Preise sind wirksame Verhaltensmotive, wirksamer jedenfalls als moralische Überzeugungen.

Während die moralische Überzeugung, dass wir alle etwas für den Klimaschutz tun sollten, vor allem die Funktion hat, bei demjenigen, der sie ausspricht, ein Wohlbefinden zu erzeugen, hat ein hoher Preis beispielsweise den Effekt, dass sich jemand gegen einen bestimmten Konsumakt und für einen anderen entscheidet. Das ist ziemlich banal und lässt sich beim Betrachten des eigenen Verhaltens leicht nachvollziehen. Wenn Hafermilch wesentlich billiger wäre als gewöhnliche Kuhmilch, würde für jemanden wie mich, der ungefähr 500 Liter Milch im Jahr verbraucht, die Umstellung im Alltag unversehens zu einem ›interessanten Projekt‹. Genauso bewirkt ein plötzlich ansteigender Benzinpreis auch bei jemandem, der mit ökologischen Motiven gar nichts am Hut hat, eine Zurückhaltung bei offensichtlich überflüssigen Autofahrten.
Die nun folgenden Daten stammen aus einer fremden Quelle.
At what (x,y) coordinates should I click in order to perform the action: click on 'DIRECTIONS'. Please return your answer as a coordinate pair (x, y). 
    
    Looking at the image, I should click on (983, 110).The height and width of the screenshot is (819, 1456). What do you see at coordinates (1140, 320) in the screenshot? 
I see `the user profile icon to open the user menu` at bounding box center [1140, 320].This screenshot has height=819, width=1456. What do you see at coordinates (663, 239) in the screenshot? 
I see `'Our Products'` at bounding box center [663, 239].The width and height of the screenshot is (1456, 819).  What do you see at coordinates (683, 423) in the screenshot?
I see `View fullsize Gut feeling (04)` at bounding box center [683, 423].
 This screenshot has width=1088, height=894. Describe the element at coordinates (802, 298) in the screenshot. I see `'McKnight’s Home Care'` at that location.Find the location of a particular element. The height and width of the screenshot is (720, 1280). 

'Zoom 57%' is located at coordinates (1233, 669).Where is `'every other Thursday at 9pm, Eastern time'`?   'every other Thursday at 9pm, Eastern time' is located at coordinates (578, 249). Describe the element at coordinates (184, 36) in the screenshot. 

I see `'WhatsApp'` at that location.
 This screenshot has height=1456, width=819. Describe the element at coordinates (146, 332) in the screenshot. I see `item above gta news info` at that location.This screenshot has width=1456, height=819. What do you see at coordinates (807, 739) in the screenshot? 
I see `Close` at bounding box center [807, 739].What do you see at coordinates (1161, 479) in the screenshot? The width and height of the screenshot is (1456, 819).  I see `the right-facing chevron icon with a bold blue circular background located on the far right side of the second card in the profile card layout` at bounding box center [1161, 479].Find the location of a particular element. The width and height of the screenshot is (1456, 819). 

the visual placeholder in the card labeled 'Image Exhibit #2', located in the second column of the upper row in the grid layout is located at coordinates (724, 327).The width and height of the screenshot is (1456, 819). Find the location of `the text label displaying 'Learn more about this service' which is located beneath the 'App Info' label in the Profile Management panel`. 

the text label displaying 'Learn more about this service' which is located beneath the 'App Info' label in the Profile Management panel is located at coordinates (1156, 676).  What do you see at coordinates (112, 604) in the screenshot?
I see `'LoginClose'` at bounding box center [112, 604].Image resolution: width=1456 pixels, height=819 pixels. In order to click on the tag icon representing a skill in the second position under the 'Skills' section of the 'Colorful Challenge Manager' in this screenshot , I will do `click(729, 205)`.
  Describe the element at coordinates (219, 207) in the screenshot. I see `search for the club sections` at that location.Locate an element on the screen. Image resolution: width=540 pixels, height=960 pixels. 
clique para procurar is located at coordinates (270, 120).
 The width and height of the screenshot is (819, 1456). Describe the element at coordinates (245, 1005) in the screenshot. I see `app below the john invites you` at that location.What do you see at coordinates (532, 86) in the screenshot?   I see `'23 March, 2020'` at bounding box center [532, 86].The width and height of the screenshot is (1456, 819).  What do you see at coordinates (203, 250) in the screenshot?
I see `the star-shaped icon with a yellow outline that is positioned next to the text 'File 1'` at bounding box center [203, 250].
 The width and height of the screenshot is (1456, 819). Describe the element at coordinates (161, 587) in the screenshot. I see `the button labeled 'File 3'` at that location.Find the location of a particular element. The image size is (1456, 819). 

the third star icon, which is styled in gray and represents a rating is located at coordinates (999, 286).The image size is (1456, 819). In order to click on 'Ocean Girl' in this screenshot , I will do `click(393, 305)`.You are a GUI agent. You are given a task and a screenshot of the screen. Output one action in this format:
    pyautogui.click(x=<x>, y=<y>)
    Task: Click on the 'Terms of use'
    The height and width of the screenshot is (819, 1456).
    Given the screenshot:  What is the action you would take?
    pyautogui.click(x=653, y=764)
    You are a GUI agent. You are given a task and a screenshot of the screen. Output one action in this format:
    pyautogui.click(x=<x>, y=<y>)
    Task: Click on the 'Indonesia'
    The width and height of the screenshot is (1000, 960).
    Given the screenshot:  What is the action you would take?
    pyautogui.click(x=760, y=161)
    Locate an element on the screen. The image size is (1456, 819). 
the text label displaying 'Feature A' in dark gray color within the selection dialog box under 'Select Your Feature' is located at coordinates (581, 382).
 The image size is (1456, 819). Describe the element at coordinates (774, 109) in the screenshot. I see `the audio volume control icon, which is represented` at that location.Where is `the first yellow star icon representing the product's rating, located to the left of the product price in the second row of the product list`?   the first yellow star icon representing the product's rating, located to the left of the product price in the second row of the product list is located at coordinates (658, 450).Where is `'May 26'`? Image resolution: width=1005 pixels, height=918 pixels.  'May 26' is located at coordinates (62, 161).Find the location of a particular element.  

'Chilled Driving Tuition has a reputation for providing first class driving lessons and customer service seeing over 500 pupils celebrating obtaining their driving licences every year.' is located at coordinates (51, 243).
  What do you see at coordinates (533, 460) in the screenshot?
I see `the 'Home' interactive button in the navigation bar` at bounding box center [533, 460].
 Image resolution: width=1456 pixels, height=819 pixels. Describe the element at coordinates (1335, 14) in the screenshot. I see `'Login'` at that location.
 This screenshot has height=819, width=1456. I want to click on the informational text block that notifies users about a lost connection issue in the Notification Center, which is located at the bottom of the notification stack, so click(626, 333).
Eine Gestaltung der Preisstrukturen von Konsumgütern kann also Dekarbonisierungseffekte haben, ohne dass irgendeine darin liegende Moralität explizit anerkannt und bei der einzelnen Entscheidung explizit berücksichtigt werden müsste.

Derzeit ist es so, dass die Preise vieler Konsumgüter die klimaschädlichen Emissionen, die mit ihrem Konsum verbunden sind, nicht widerspiegeln. Solange die Emission als solche keinen Preis hat, ist es gewissermaßen ›die Natur‹ oder die Atmosphäre, die den Konsum ›subventioniert‹, indem sie den entstandenen Schaden klaglos auf sich nimmt. Und insofern diese ›Natur‹ der Lebensraum zukünftiger Menschen ist, findet mit dem gegenwärtigen ›Raubbau‹ ein Ressourcentransfer von den zukünftigen zu den gegenwärtig lebenden Menschen statt.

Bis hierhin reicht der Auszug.